## Try it
Print the data below exactly, but only the lines from the one containing "Screen dimensions: 1512x808" down to the one containing "The image size is (1300, 924).", inclusive.

[Dataset entries]
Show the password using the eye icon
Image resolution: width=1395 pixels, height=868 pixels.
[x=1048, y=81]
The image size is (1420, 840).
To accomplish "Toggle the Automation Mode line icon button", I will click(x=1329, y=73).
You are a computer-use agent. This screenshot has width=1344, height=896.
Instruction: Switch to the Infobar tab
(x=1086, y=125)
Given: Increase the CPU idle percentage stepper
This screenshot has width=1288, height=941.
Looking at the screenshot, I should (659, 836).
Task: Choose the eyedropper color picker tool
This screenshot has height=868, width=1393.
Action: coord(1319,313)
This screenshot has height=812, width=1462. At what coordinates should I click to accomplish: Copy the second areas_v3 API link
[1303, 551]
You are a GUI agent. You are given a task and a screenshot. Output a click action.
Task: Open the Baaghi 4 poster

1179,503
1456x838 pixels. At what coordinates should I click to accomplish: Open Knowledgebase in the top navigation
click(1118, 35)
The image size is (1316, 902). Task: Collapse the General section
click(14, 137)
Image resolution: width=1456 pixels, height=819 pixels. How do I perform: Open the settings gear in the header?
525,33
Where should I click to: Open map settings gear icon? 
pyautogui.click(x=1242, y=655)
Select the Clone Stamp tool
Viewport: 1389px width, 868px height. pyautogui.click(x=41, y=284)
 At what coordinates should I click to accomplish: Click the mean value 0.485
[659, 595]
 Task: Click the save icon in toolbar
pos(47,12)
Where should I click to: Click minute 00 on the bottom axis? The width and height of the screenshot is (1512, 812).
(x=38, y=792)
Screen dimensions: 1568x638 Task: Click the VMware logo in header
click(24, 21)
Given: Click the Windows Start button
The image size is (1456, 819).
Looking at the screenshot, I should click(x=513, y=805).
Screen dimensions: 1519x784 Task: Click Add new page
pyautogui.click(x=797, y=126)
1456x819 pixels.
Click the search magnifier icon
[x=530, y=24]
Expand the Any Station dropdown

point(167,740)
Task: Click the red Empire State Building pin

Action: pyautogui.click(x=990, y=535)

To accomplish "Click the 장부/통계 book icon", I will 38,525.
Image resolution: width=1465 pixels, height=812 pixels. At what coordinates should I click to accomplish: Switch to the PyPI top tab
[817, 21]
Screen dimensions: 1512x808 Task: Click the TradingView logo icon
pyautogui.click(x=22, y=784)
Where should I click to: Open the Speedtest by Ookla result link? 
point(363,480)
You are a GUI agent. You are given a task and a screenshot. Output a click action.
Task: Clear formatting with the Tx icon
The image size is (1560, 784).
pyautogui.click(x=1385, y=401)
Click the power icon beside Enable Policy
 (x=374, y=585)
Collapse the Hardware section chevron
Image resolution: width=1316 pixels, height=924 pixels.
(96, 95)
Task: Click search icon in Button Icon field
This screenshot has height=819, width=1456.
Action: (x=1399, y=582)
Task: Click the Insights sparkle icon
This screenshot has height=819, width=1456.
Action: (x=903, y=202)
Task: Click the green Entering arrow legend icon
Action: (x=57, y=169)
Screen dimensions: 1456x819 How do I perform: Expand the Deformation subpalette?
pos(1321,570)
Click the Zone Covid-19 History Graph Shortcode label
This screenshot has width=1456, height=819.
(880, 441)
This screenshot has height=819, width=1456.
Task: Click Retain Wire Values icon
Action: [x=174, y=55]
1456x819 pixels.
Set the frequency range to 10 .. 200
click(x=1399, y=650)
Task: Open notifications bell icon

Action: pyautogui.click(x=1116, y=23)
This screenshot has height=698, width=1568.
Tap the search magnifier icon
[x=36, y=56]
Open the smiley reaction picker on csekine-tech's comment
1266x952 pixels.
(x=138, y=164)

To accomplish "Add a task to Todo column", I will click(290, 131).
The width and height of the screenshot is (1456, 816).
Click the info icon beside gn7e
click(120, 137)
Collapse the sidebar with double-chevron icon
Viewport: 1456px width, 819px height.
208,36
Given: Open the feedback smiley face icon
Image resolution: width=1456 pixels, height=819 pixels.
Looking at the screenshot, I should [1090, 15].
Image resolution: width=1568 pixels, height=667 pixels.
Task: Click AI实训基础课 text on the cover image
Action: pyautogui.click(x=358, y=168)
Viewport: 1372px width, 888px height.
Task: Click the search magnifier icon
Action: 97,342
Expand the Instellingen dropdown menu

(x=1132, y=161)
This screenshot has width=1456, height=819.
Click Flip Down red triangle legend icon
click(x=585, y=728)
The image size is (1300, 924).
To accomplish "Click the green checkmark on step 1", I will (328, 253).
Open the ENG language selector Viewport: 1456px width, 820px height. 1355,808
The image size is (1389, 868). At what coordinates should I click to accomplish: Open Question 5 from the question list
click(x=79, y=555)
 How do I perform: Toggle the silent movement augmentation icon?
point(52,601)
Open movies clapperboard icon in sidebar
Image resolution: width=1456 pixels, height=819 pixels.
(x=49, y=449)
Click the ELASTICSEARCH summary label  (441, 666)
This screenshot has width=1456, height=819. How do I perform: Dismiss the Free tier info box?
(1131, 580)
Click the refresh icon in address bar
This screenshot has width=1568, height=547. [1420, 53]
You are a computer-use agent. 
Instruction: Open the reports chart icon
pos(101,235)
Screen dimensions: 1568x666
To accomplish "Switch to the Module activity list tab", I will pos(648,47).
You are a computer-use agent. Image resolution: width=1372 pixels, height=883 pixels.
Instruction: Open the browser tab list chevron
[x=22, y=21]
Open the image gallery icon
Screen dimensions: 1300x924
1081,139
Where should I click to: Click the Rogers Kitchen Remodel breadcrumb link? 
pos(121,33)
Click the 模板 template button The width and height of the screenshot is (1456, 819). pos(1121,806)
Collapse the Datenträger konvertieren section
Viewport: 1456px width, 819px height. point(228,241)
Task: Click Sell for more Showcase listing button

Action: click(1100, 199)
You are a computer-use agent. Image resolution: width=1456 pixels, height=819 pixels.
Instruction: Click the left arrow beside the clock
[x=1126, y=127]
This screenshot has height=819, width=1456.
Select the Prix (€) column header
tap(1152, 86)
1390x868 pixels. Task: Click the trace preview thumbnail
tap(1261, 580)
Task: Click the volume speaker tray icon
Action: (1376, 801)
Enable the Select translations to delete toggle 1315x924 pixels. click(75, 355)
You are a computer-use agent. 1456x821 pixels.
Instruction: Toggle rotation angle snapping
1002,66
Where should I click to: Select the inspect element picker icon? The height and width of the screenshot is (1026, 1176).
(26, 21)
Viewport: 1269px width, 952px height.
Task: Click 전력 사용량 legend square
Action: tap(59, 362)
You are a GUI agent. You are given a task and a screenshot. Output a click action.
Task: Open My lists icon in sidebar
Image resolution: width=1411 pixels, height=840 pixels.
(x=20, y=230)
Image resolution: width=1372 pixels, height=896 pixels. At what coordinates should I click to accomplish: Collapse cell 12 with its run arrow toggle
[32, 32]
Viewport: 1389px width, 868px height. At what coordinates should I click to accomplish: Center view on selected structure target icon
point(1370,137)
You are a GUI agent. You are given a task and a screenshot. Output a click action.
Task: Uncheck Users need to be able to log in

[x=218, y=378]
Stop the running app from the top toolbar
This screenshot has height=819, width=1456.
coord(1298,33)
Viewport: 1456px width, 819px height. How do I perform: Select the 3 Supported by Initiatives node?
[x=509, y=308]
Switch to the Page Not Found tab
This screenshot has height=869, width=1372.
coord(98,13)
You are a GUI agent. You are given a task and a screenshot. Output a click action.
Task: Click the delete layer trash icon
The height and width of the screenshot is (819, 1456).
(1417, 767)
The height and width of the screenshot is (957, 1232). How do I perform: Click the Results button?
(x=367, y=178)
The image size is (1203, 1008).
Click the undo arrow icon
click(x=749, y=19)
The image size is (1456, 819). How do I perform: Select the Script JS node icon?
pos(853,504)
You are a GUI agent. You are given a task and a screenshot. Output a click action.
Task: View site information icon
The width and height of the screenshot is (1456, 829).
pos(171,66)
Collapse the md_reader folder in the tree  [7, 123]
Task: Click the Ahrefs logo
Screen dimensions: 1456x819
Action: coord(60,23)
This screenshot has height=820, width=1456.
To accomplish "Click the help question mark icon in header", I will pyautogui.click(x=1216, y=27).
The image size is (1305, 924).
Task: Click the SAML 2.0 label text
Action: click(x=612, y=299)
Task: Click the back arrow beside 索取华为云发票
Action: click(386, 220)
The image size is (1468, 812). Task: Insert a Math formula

## Answer section
Screen dimensions: 1512x808 Task: Click the TradingView logo icon
pyautogui.click(x=22, y=784)
Where should I click to: Open the Speedtest by Ookla result link? 
point(363,480)
You are a GUI agent. You are given a task and a screenshot. Output a click action.
Task: Clear formatting with the Tx icon
The image size is (1560, 784).
pyautogui.click(x=1385, y=401)
Click the power icon beside Enable Policy
 (x=374, y=585)
Collapse the Hardware section chevron
Image resolution: width=1316 pixels, height=924 pixels.
(96, 95)
Task: Click search icon in Button Icon field
This screenshot has height=819, width=1456.
Action: (x=1399, y=582)
Task: Click the Insights sparkle icon
This screenshot has height=819, width=1456.
Action: (x=903, y=202)
Task: Click the green Entering arrow legend icon
Action: (x=57, y=169)
Screen dimensions: 1456x819 How do I perform: Expand the Deformation subpalette?
pos(1321,570)
Click the Zone Covid-19 History Graph Shortcode label
This screenshot has width=1456, height=819.
(880, 441)
This screenshot has height=819, width=1456.
Task: Click Retain Wire Values icon
Action: [x=174, y=55]
1456x819 pixels.
Set the frequency range to 10 .. 200
click(x=1399, y=650)
Task: Open notifications bell icon

Action: pyautogui.click(x=1116, y=23)
This screenshot has height=698, width=1568.
Tap the search magnifier icon
[x=36, y=56]
Open the smiley reaction picker on csekine-tech's comment
1266x952 pixels.
(x=138, y=164)

To accomplish "Add a task to Todo column", I will click(290, 131).
The width and height of the screenshot is (1456, 816).
Click the info icon beside gn7e
click(120, 137)
Collapse the sidebar with double-chevron icon
Viewport: 1456px width, 819px height.
208,36
Given: Open the feedback smiley face icon
Image resolution: width=1456 pixels, height=819 pixels.
Looking at the screenshot, I should [1090, 15].
Image resolution: width=1568 pixels, height=667 pixels.
Task: Click AI实训基础课 text on the cover image
Action: pyautogui.click(x=358, y=168)
Viewport: 1372px width, 888px height.
Task: Click the search magnifier icon
Action: 97,342
Expand the Instellingen dropdown menu

(x=1132, y=161)
This screenshot has width=1456, height=819.
Click Flip Down red triangle legend icon
click(x=585, y=728)
The image size is (1300, 924).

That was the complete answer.